MAC: Mines and Communities

Uranium Mining and Human Rights- Indigenous Voices Speak out

Published by MAC on 2009-04-14
Source: Beyond Nuclear Initiative

Uranium Mining and Human Rights- Indigenous Voices Speak out

2 April 2009

The Beyond Nuclear project based in Washington DC recently convened a series of speaking events for Indigenous people affected by nuclear industry projects.

Featured speakers included Mitch, an Arrernte/Luritja woman from Central Australia, Sidi-Amar Taoua, a Toureg nomad from Niger and Manuel Pinto, an Acoma Pueblo person from New Mexico who won the 2008 nuclear free futures award. Dr Bruno Chareyron, director of CRIIRAD (Commission for Independent Research and Information on Radioactivity) also participated in the tour to present his research of uranium contamination in Niger.

The tour was timed to coincide with the Powershift Youth Climate Action Conference, which was attended by around 12 000 people from across the USA. There was a strong focus on ‘carbon free, nuclear free’ campaigning, with the panel discussions on nuclear issues attracting over 500 people.

Over the three days of speaking tour events, which included a press conference, film screening of Poison Wind (directed by Jenny Pond), and lobbying on Capitol Hill, the Indigenous speakers shared many personal experiences and insights about the devastating effects of the nuclear industry on land, culture and communities.

Mitch, who has spent years fighting a radioactive dump proposed on her traditional land said; we have companies coming into Australia and we are told that uranium is clean and green and its renewable energy.

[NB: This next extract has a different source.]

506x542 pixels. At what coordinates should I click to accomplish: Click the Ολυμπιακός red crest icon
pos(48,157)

We know that this is lies and this is a disgusting form of control over a population that is made to rely on the government for all their resources, their energy, their consumption.

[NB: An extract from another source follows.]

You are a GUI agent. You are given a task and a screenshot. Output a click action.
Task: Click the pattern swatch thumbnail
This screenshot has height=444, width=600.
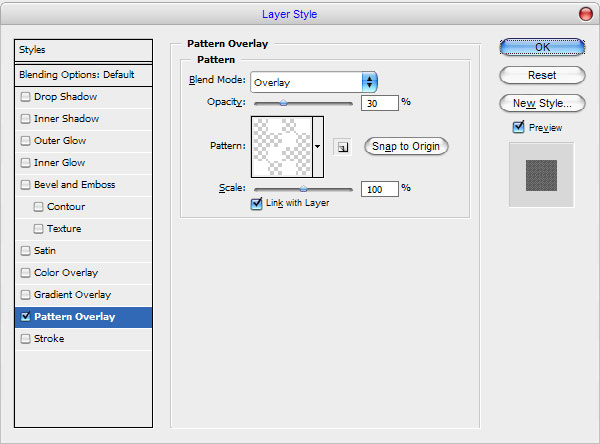click(282, 147)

It is policies of genocide so that other people can have power.

We are told that the next generation will have the education and the smarts to fix up our problems… but I don’t think we have the moral rights as your elders to leave the mess for you to fix up.

We do not want the next generation to try and get water out of rock, to get air out of sludge, to get food out of the bottom of the sea that is full of algae.

Sidi-Amar Taoua explained the impact of the uranium mining industry on Toureg people and their traditions;

The Toureg remain of one of the last people who live in the Saharan desert. Their way of life revolves around finding grazing for flocks of livestock in one of the planet’s hardest landscapes.

Uranium continues to be a critical French national interest since the country produces more than 80 per cent of energy from power plants that are fuelled by Niger uranium. One French lightbulb in three is lit by uranium from Toureg land.

People have many kind of diseases. Many are worried about the spread of radioactive dust from the mining companies bulldozers and machines. People are forced to pick through the company garbage for scrap metal to build and furnish their houses. Meanwhile French mining executives and other expatriates live nearby in luxurious villas with land and swimming pools.

Toureg believe uranium mining and its attendant operations pose a critical threat for the environment and especially for the Toureg existence. The Toureg have inhabited this part of northern Niger since the 19th century. They understand that the world is changing but they are asking that their rights as indigenous people, their land and their way of life to be respected.

With the nuclear industry still insisting a ‘nuclear renaissance’ is around the corner, Manuel Pino from the Acoma Pueblo tribe succinctly pointed out;

…how can we put the cart before the horse and say that nuclear power is the answer when we cant even dispose of the waste or clean up the existing legacy mines or mills that exist, in a majority of times, on indigenous peoples lands.